Records shown:
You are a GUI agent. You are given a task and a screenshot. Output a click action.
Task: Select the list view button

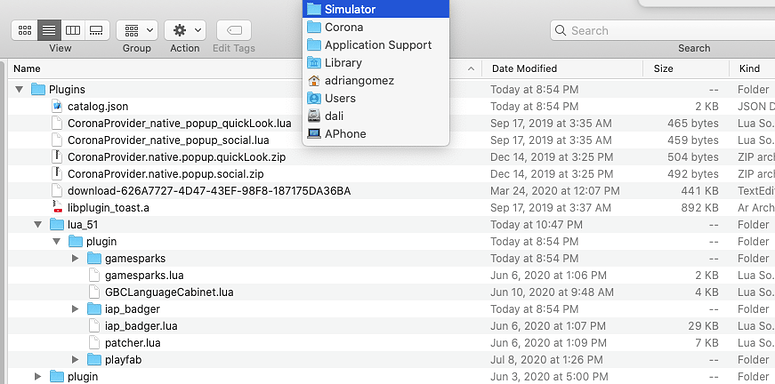tap(49, 31)
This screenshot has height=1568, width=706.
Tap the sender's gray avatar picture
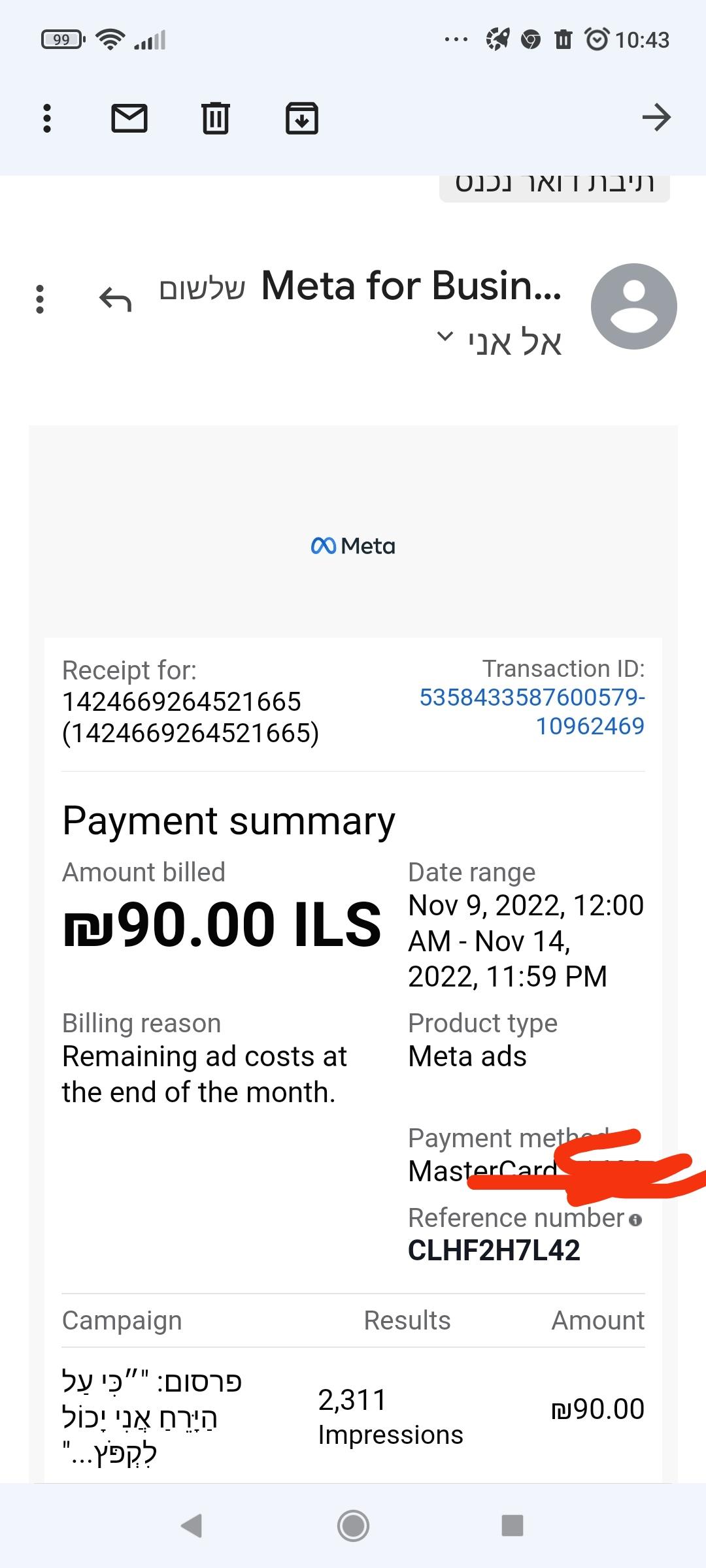pyautogui.click(x=633, y=306)
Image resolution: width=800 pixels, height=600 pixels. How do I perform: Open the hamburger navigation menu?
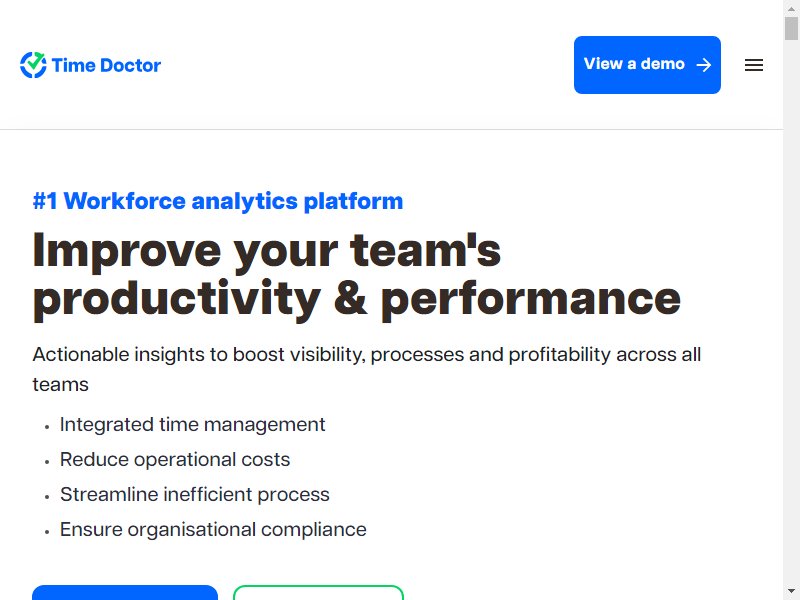coord(754,65)
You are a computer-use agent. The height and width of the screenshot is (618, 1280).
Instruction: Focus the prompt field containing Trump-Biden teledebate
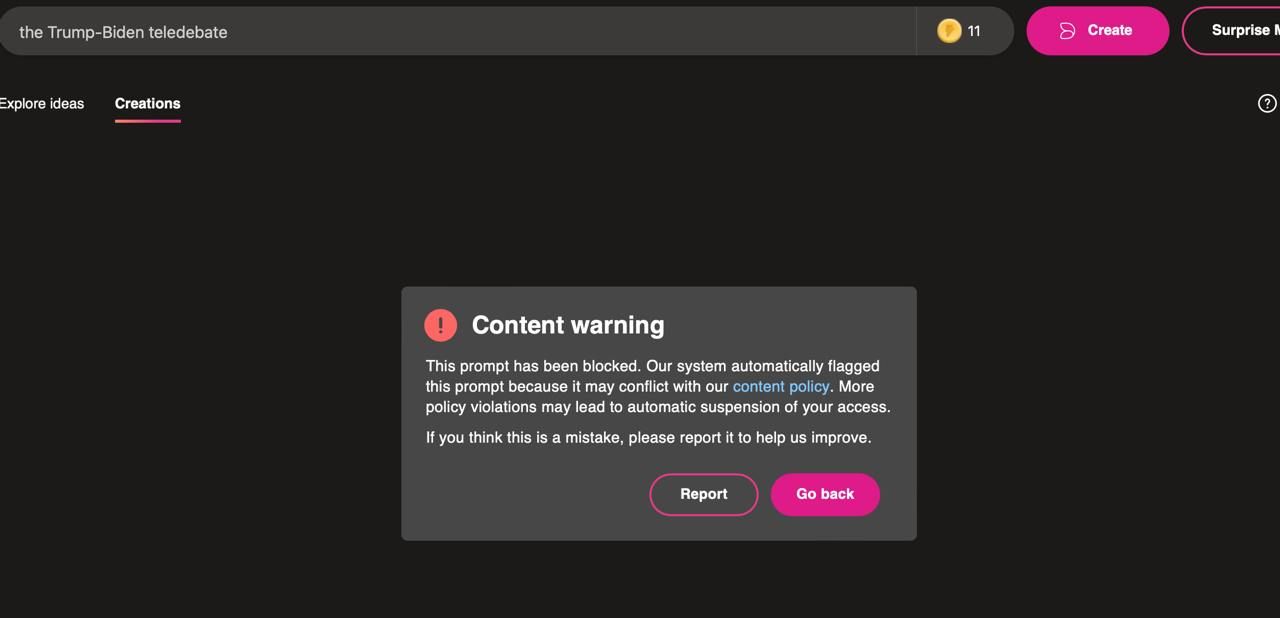pos(458,31)
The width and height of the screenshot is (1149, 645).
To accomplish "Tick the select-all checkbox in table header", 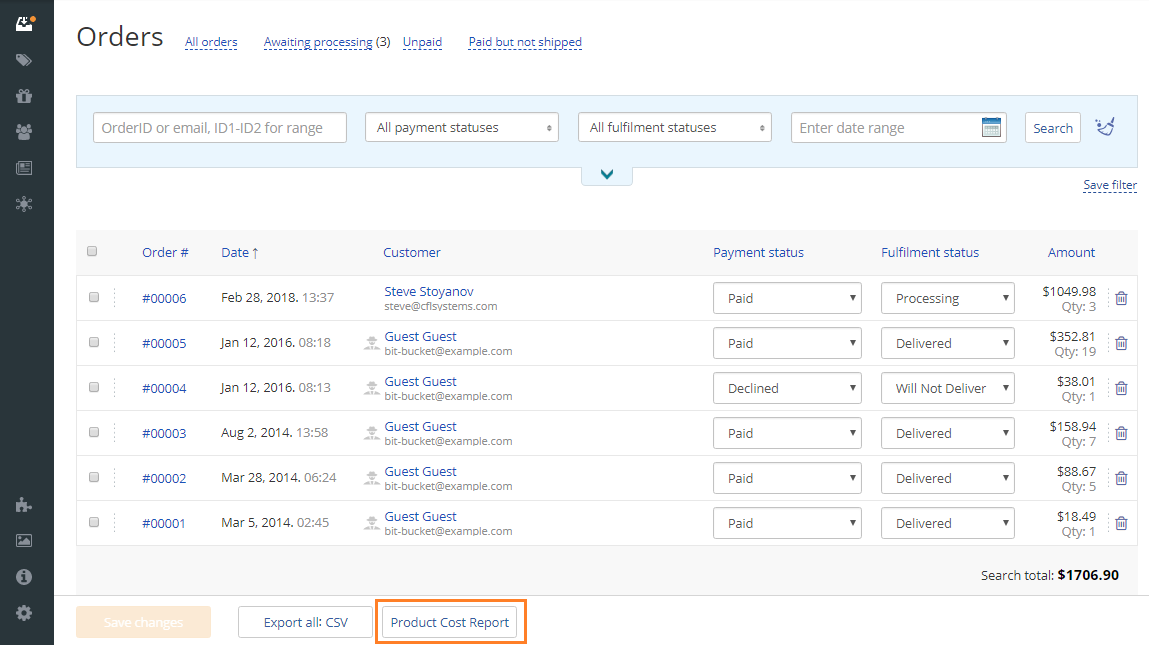I will [x=92, y=252].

Assignment: Taking each line of the material above in turn, count those containing the string "agent". State the number alone.

Answer to this exercise: 2